# Try it
Read through the data, and wherever a line holds the word "Content", write that line out.

□ □ □ □ □

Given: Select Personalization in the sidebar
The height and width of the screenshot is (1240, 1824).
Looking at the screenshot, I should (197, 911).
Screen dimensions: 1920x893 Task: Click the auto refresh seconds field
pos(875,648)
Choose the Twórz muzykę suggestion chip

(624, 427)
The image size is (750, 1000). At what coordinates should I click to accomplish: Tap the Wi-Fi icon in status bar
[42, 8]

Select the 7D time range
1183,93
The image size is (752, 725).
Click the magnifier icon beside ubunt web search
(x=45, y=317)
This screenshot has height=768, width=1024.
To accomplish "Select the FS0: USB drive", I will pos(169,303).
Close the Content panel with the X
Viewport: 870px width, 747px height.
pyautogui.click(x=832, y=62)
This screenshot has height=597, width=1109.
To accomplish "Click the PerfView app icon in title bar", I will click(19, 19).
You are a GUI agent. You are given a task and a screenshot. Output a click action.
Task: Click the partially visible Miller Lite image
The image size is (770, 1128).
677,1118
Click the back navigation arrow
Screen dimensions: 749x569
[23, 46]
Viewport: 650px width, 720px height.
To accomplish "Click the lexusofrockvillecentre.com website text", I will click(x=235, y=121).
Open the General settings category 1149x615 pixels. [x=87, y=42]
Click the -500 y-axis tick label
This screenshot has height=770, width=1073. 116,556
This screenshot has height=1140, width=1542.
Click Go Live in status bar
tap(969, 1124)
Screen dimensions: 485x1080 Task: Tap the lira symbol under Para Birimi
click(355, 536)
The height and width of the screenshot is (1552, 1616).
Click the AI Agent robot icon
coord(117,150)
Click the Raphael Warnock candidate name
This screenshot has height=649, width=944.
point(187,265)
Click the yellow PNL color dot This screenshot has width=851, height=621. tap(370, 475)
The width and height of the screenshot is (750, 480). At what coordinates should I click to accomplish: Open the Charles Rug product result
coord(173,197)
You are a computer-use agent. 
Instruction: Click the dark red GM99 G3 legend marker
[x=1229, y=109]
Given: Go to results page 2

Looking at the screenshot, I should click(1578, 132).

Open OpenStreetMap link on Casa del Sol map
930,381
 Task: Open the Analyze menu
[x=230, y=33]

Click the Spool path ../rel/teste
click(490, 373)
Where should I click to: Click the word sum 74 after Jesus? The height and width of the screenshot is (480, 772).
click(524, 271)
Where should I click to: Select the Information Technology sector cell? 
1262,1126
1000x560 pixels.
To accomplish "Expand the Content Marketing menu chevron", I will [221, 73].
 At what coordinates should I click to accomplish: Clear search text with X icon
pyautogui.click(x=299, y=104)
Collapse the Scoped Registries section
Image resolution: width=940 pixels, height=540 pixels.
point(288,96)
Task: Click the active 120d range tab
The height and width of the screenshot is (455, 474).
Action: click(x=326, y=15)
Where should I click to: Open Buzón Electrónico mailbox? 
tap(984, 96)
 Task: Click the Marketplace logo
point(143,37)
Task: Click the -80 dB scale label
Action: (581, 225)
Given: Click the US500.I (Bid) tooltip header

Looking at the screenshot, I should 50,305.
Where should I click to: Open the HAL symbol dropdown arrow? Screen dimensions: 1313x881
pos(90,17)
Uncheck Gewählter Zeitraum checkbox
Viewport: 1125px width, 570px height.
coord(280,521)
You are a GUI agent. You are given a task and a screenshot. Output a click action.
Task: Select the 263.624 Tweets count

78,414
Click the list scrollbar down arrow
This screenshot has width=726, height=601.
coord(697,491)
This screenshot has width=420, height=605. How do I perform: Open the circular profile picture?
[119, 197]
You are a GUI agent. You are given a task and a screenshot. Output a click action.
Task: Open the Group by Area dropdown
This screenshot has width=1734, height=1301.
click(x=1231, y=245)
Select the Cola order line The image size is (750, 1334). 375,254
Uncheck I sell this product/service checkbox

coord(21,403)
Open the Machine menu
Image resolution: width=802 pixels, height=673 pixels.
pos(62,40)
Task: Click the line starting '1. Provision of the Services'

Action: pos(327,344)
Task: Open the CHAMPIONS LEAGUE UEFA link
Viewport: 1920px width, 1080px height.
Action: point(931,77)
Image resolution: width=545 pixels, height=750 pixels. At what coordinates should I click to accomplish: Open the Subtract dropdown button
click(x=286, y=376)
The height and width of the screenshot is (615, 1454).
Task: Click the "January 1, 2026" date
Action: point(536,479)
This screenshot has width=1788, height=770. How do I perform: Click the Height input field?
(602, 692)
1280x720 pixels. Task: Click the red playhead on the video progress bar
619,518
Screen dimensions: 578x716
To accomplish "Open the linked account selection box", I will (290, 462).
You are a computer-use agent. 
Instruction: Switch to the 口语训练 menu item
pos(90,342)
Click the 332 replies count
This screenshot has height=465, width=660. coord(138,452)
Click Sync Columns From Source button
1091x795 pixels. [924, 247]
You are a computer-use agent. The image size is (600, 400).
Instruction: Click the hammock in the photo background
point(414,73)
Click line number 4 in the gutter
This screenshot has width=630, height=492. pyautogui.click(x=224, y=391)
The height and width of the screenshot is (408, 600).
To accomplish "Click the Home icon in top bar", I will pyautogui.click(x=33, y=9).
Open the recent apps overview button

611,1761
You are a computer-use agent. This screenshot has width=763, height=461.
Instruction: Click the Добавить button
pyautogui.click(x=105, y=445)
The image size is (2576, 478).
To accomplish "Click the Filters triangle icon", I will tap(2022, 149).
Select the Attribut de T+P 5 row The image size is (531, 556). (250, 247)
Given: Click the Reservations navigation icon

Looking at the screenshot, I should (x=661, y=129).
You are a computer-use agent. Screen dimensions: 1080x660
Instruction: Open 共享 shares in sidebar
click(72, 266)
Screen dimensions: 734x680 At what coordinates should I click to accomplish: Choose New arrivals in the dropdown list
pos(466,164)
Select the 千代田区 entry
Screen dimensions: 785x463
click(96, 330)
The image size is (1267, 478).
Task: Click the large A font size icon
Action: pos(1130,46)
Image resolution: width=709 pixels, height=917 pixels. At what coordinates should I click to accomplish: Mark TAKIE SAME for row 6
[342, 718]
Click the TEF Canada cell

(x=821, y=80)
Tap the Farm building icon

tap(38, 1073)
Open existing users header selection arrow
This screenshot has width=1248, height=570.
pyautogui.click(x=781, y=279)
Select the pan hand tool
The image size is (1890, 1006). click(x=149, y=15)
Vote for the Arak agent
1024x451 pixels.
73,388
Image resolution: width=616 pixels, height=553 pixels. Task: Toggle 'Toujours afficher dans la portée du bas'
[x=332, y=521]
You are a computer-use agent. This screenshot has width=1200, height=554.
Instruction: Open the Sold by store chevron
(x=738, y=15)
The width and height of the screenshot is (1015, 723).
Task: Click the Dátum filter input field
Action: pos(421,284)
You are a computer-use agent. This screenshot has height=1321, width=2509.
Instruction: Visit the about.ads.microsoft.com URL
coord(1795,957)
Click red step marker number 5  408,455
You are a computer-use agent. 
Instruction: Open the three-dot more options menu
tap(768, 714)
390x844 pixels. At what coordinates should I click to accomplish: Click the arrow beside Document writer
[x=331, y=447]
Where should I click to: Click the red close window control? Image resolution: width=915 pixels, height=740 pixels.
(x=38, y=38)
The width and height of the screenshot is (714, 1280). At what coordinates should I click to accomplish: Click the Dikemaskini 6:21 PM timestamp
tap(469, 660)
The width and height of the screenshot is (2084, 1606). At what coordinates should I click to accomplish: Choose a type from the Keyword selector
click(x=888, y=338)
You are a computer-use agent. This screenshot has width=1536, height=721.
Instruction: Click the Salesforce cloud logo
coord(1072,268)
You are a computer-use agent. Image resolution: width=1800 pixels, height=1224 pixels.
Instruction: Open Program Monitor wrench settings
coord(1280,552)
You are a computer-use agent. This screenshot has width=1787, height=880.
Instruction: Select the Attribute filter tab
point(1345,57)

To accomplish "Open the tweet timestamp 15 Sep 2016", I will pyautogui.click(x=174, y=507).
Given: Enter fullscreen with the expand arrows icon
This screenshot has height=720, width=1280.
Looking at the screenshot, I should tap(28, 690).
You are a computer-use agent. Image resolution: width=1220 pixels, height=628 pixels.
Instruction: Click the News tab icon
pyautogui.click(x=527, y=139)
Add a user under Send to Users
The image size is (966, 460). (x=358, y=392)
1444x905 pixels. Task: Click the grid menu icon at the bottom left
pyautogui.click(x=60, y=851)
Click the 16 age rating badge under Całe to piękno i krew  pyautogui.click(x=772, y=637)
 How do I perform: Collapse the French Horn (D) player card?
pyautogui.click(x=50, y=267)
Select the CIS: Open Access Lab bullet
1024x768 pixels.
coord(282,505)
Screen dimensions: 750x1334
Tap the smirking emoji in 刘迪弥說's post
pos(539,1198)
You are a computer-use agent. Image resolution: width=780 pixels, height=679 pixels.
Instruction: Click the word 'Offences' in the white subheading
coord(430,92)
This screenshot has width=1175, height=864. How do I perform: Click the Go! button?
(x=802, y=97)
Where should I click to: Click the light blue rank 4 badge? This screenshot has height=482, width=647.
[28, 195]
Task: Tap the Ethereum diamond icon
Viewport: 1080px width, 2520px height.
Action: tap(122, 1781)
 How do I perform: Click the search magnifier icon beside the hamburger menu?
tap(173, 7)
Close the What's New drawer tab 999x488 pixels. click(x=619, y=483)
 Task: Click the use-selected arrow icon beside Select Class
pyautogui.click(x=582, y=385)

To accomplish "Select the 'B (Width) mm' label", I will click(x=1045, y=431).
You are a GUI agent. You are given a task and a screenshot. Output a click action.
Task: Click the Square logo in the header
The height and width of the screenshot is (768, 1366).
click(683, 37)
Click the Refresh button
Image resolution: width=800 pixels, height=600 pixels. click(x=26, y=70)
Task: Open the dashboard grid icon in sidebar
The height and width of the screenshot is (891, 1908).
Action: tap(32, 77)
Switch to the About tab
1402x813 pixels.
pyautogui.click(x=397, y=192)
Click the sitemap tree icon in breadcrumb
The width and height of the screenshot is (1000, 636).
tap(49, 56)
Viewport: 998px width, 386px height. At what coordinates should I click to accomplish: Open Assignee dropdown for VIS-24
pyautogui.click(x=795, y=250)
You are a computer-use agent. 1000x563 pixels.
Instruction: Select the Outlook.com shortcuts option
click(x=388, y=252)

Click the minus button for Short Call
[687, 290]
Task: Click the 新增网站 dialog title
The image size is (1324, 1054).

□ □ □ □ □

# Completed task
Close the Content panel with the X
To accomplish "Expand the Content Marketing menu chevron", I will [221, 73].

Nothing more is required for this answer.